Deputy Speaker of the Australian Capital Territory Legislative Assembly
- In office 5 November 2008 – 19 February 2016

Member of the Australian Capital Territory Legislative Assembly for Ginninderra
- In office 16 October 2004 – 19 February 2016
- Succeeded by: Jayson Hinder

Personal details
- Born: Mary Edith Pannell 8 August 1942 (age 83) Caterham, Surrey, England, United Kingdom
- Citizenship: Australian
- Party: Labor Party
- Spouse(s): James Porter Ian De Landelles ​(m. 1992)​
- Occupation: Nurse and midwife
- Website: maryporter.net

= Mary Porter (politician) =

Australian politician

Mary Edith Porter (born 8 August 1942) is a former Labor member of the ACT Assembly. She was first elected to the Assembly in October 2004. Immediately prior to that, she was CEO of Volunteering ACT from 1993 until October 2004

Born in Caterham, England of a Scottish background, Mary arrived in Australia when she was 12. In 1963 Mary graduated as a nurse from Wollongong Hospital and went on to work in New South Wales, Queensland and in the Aboriginal Community of Oenpelli (present-day Gunbalanya).

In 1967 she again graduated from Wollongong Hospital, this time as a midwife.

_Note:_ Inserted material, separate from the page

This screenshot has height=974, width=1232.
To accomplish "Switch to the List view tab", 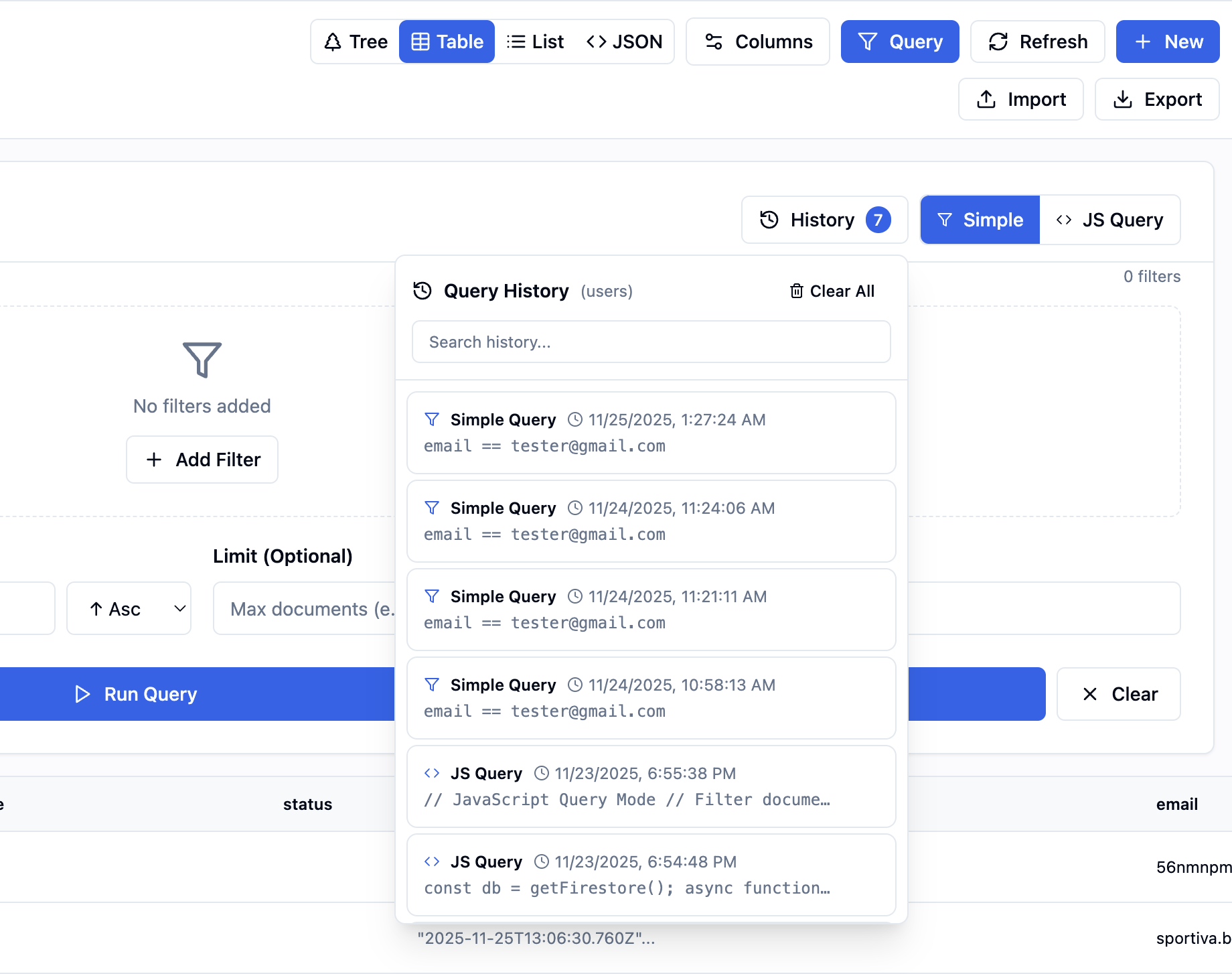I will [x=535, y=42].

Mary returned to the Northern Territory and used her midwifery skills in many remote and isolated Aboriginal community's before accepting the role of sister in charge of the Dhupuma Residential College for Aboriginal students in Gove. In 1979 Mary moved to Canberra working with a group of other women to establish Tuggeranong Community Service, now known as Communities at Work, becoming a community worker when the organisation received funding. Mary also worked for the Federal Member for Canberra, Ros Kelly.

Mary was also instrumental in helping to establish what is now Volunteering ACT and Volunteering Australia, becoming president of both organisations.

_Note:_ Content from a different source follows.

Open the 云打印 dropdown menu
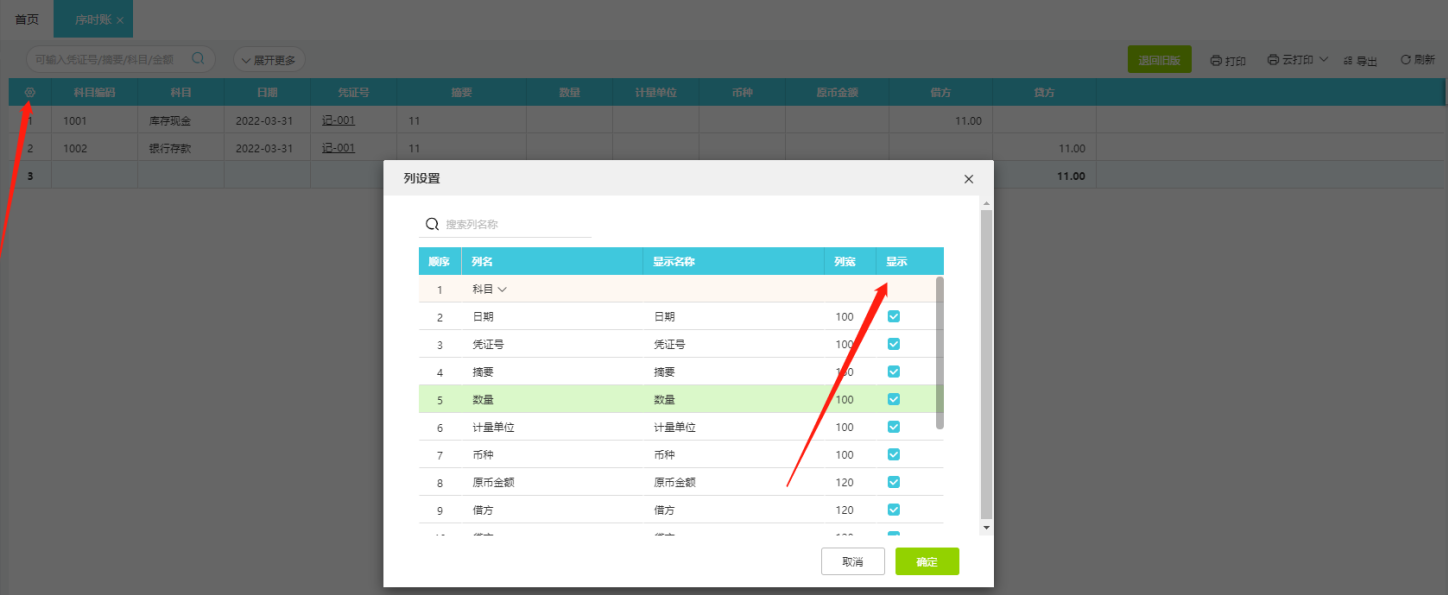This screenshot has height=595, width=1448. (x=1297, y=60)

She was awarded a Member of the Order of Australia in 2003 for her services to remote indigenous communities and the broader community, having received the Centenary Medal in 2001.

Mary was elected in October 2004 to represent the electorate of Ginninderra in the Australian Capital Territory Legislative Assembly. Her winning of the third seat in Ginninderra resulted in the ALP achieving majority government, the only time this has been achieved by a political party. After the 2008 election the Labor minority government needed the support of the Greens, who had won a record result of 4 parliamentary seats. As part of the negotiations Green MP Shane Rattenbury was elected Speaker of the ACT Legislative Assembly, the first time the Speaker did not come from the governing party. Representing her party, Porter was elected Deputy Speaker under Rattenbury.

As a member of the Legislative Assembly, she prepared and introduced legislation to provide a statutory framework for retirement villages in the ACT. Her efforts were strongly supported by the ACT Retirement Village Residents Association under the presidency of Pam Graudenz and eventually saw the unanimous passage of legislation on 22 August 2012. The legislation came into effect on 4 March 2013.

In Mary's last election campaign of 2012, despite being a back-bencher, she polled more primary votes than any ALP candidate other than the Chief Minister. After Labor formed a coalition government with the Greens following the election, the party nominated Porter for the office of Speaker this time. However, as expected, she was not elected, as the sole Greens MP Rattenbury had announced to vote for the Liberal Party's candidate Vicki Dunne with the aim of harmonising the relationship of the rivaling parties. Porter was reelected Deputy Speaker afterwards.

In her last term in the Assembly, Mary undertook a study tour of countries in Europe where assisted dying is legal. On her return, she prepared an extensive report which became the basis of an extensive community consultation process encouraging members of the public to have their say about the issue.

In October 2015, she announced her intention to retire at the next ACT election due to illness, however in January 2016, she brought her retirement forward due to medical advice and resigned from the Legislative Assembly on 19 February.

Following her retirement, Mary moved to Murrays Beach on the eastern shore of Lake Macquarie. She remains active in the community and is chair of NED, a not for profit organisation that supports community development projects. She is currently working in a voluntary capacity with the law faculty of the University of Newcastle to make Newcastle a restorative city.